En buena parte la angustiosa crisis presupuestaria tiene su origen en el debilitamiento del sistema tributario, al reducirse los ingresos estructurales a favor de los coyunturales, muy ligados a la burbuja especulativa. El sector público devino así cómplice del desbarajuste y la redistribución regresiva de rentas. Posteriormente no ha habido reformas de calado que aseguren una eficaz financiación de unos servicios públicos y prestaciones sociales mínimos. Como tampoco ha habido ni siquiera intentos de reformar el modelo económico y productivo, a pesar de la proliferación de declaraciones de intenciones y de que probablemente es donde nos jugamos el futuro de nuestras sociedades. Con el gasto educativo y el esfuerzo en I+D retrocediendo terminará por consagrarse aquella barbaridad del “país de camareros y albañiles” (hubo ocasión de escucharlo —off the record— en el mismo Parlamento de Navarra).
En ausencia de tales reformas, fiar cualquier recuperación del gasto social únicamente —y en el mejor de los casos— a la inercia del ciclo económico es pan para hoy y hambre para mañana, por cuanto el inevitable cambio de ciclo en un futuro más o menos próximo —que es lo único que la ciencia económica permite predecir con solvencia— abocará a un nuevo retroceso social, con el agravante de que la posición de partida será mucho más endeble. Es decir, la sociedad se enfrenta a una dinámica perversa en la que a cada paso adelante se sucederán casi indefectiblemente dos atrás. El saldo neto de tal dinámica es obvio. Y eso siempre que no se recurra al afán mencionado por compensar cualquier mejora recaudatoria con bajadas de impuestos. Ciertamente halaga los oídos del público (el manido discurso, falso por simplificador, de que el dinero donde mejor está es en el bolsillo de los ciudadanos), pero tiene trampa, porque hace enormemente complicado cualquier incremento de un gasto social ya muy mermado —no se olvide— desde que comenzó la crisis. No es difícil aventurar en este escenario el futuro del Estado del bienestar.

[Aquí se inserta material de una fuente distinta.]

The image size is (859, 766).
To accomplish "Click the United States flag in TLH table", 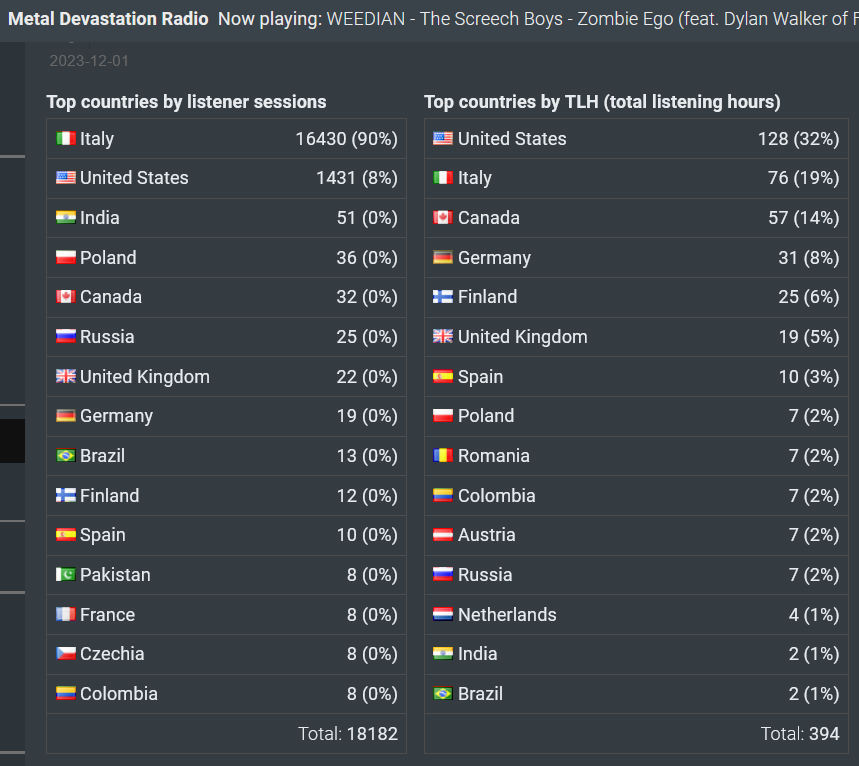I will click(443, 139).
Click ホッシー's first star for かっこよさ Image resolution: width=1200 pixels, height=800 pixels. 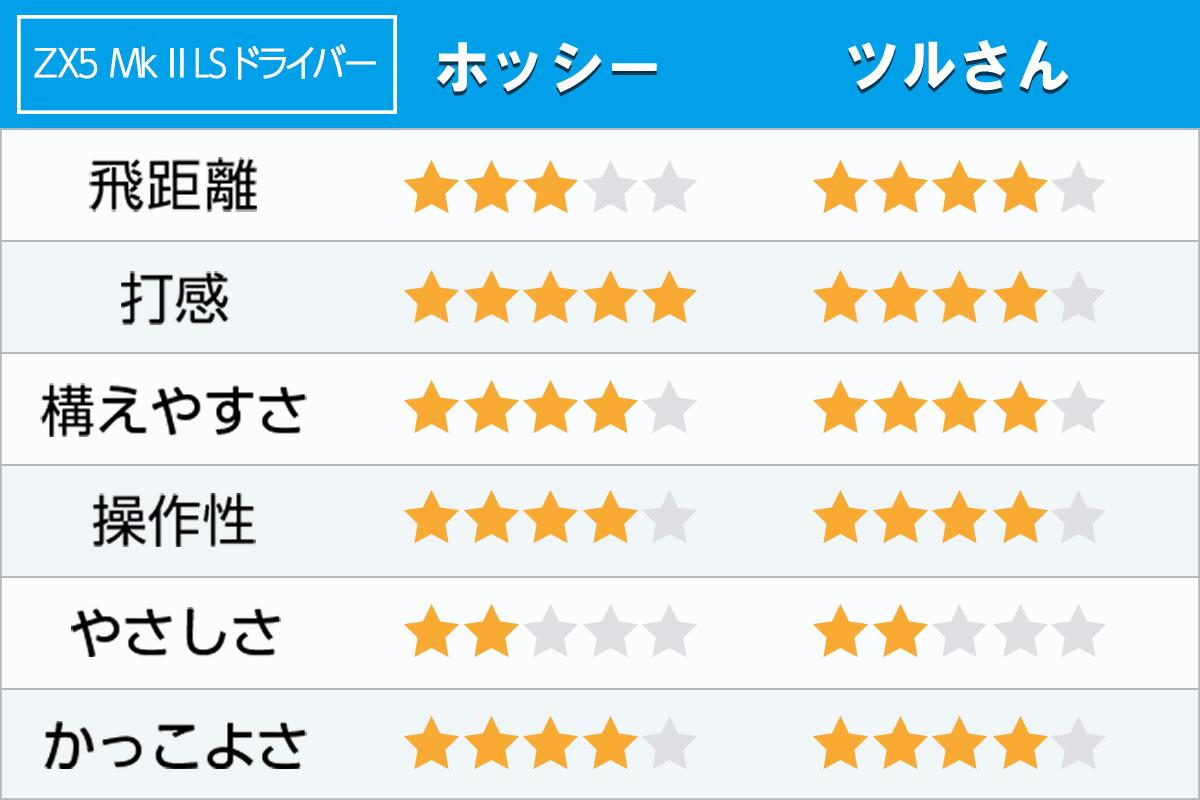pyautogui.click(x=432, y=746)
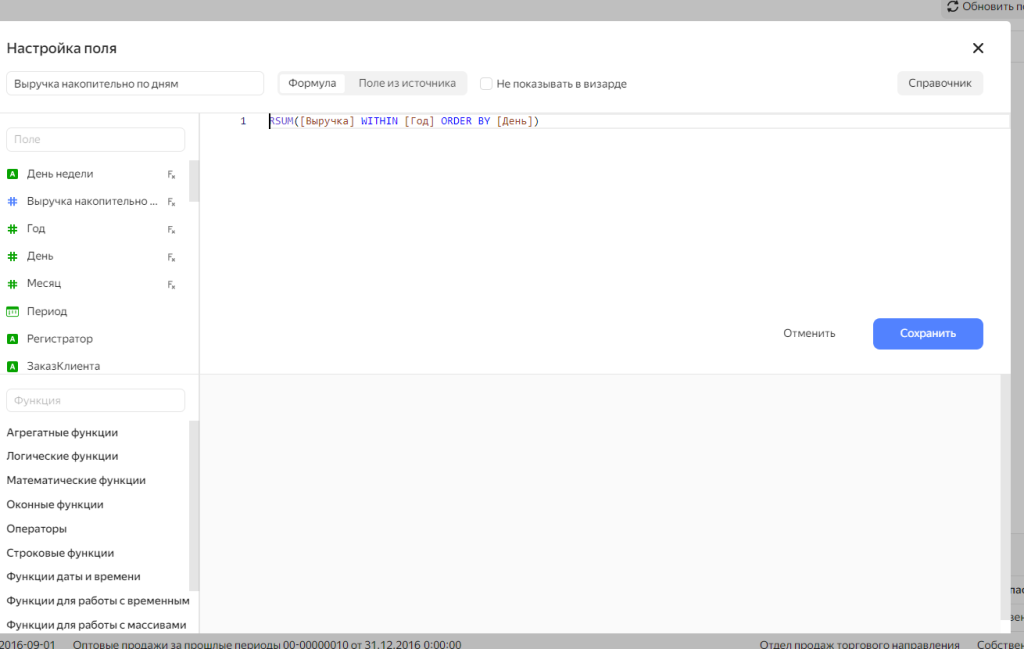Close the Настройка поля dialog
This screenshot has height=649, width=1024.
[x=978, y=48]
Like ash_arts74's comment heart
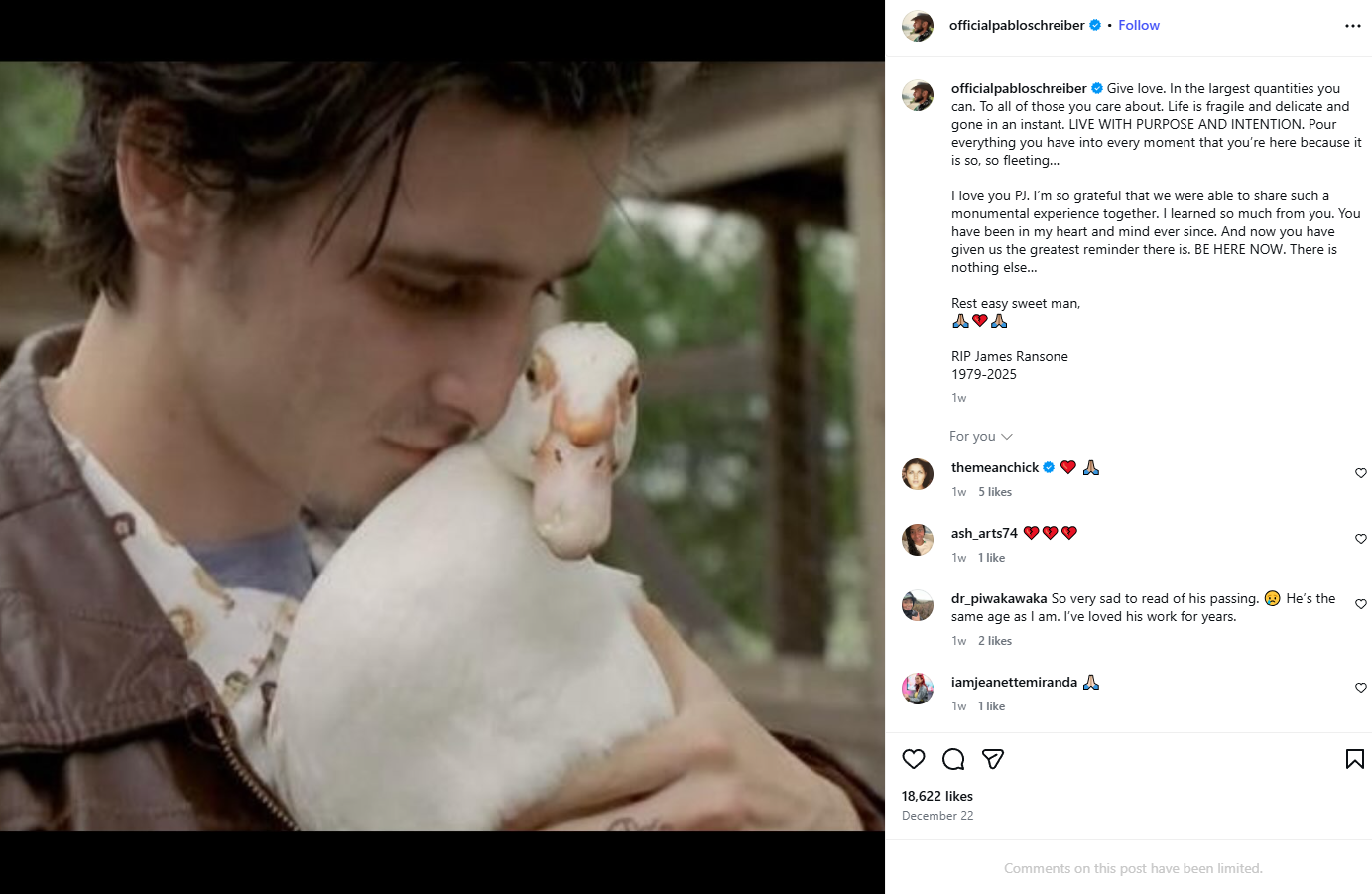 [1361, 539]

A ello hay que sumar un contexto global que contribuye poderosamente a condicionar nuestro actual modelo socioeconómico y en el que no es una pieza menor el TTIP, que se pretende un tratado comercial para favorecer a las PYMES exportadoras y no tiene nada que ver ni con el comercio ni con las PYMES y sí mucho con la financiarización de la economía y el fin de la economía productiva a la que estamos habituados. La pregunta es sencilla: ¿hay propuestas y acciones concretas para cambiar dicho modelo o la opción es instalarse en una inercia que nos lleva al desastre?